The Social Security 2100 Act would hike the combined payroll taxes paid by workers and their employers from 12.4% today to 14.8% by 2043. The bill would also apply the payroll tax on incomes over $400,000.
According to the Social Security Administration, in the first 12 years alone, this would amount to a $1.5 trillion tax hike.
A Staggering Social Security Tax Hike
Once the tax hike's fully phased in, workers and employers will be paying $340 billion more a year in payroll taxes.
As a share of GDP, Social Security taxes would rise to 6.5%, up from the current 4.5%.
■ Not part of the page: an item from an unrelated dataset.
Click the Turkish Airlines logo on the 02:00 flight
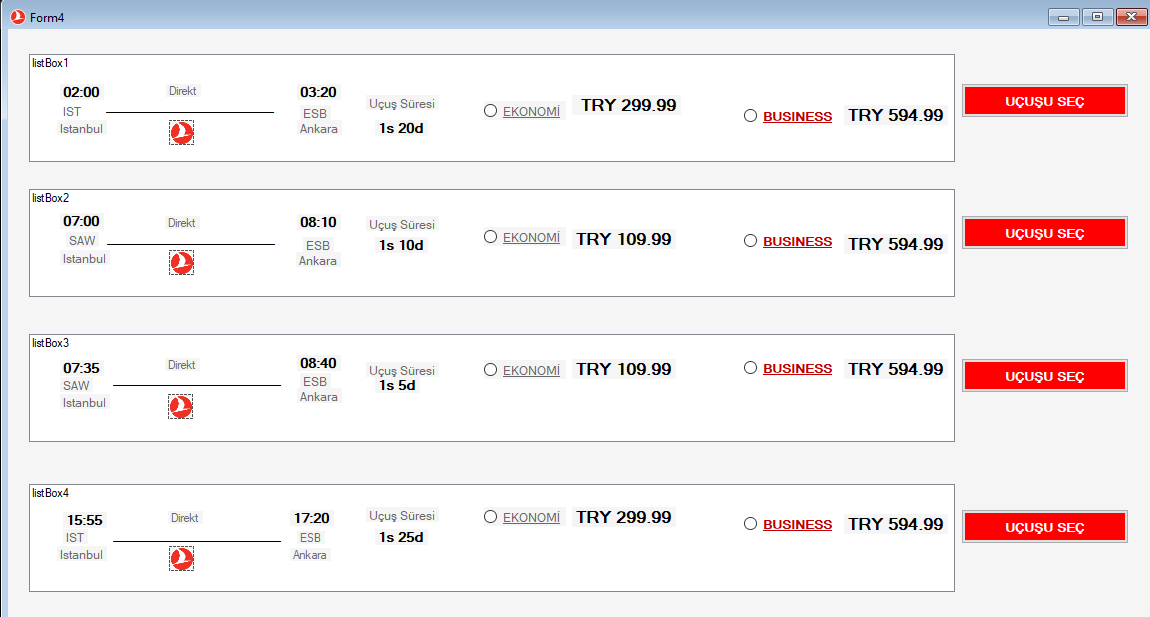(181, 132)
For families making the median income, it means paying an extra $720 a year to Social Security. But that's only half the tax bite. The employer's share effectively comes out of workers' pockets as well, in the form of lower wages. So, the real increase is more like $1,400 a year.
It is, in other words, a staggering tax hike.
The economic effects of this hike will not be pleasant. Andrew Biggs, a scholar at the American Enterprise Institute, explained to the House Ways and Means Committee earlier this month, the impacts will likely be: a reduction in the labor supply, as well as less private savings and more household debt, particularly among lower-income families.
Biggs also notes that such a tax hike will raise far less money than predicted, not only because there will be fewer jobs, but because the payroll tax hikes will suppress wage growth, which will mean less income tax revenue.
The bill's sponsor, Rep. John Larson, says that, even so, this plan will not only keep Social Security solvent, it will allow for a big increase in benefits.
More Social Security Benefits
Among other things, Larson wants an across-the-board increase in benefits for current and future retirees. A higher annual cost of living adjustment. And a stronger minimum benefit.
"The Social Security 2100 Act shows that Social Security is affordable," Larson says. "It increases benefits and strengthens the Trust Fund, and it is fully paid for." The bill has some 200 co-sponsors — all Democrats.
On paper, at least, Larson is correct.
Number crunchers at the Social Security Administration said that, even with the added benefits, the plan would keep the program solvent for at least the next 75 years.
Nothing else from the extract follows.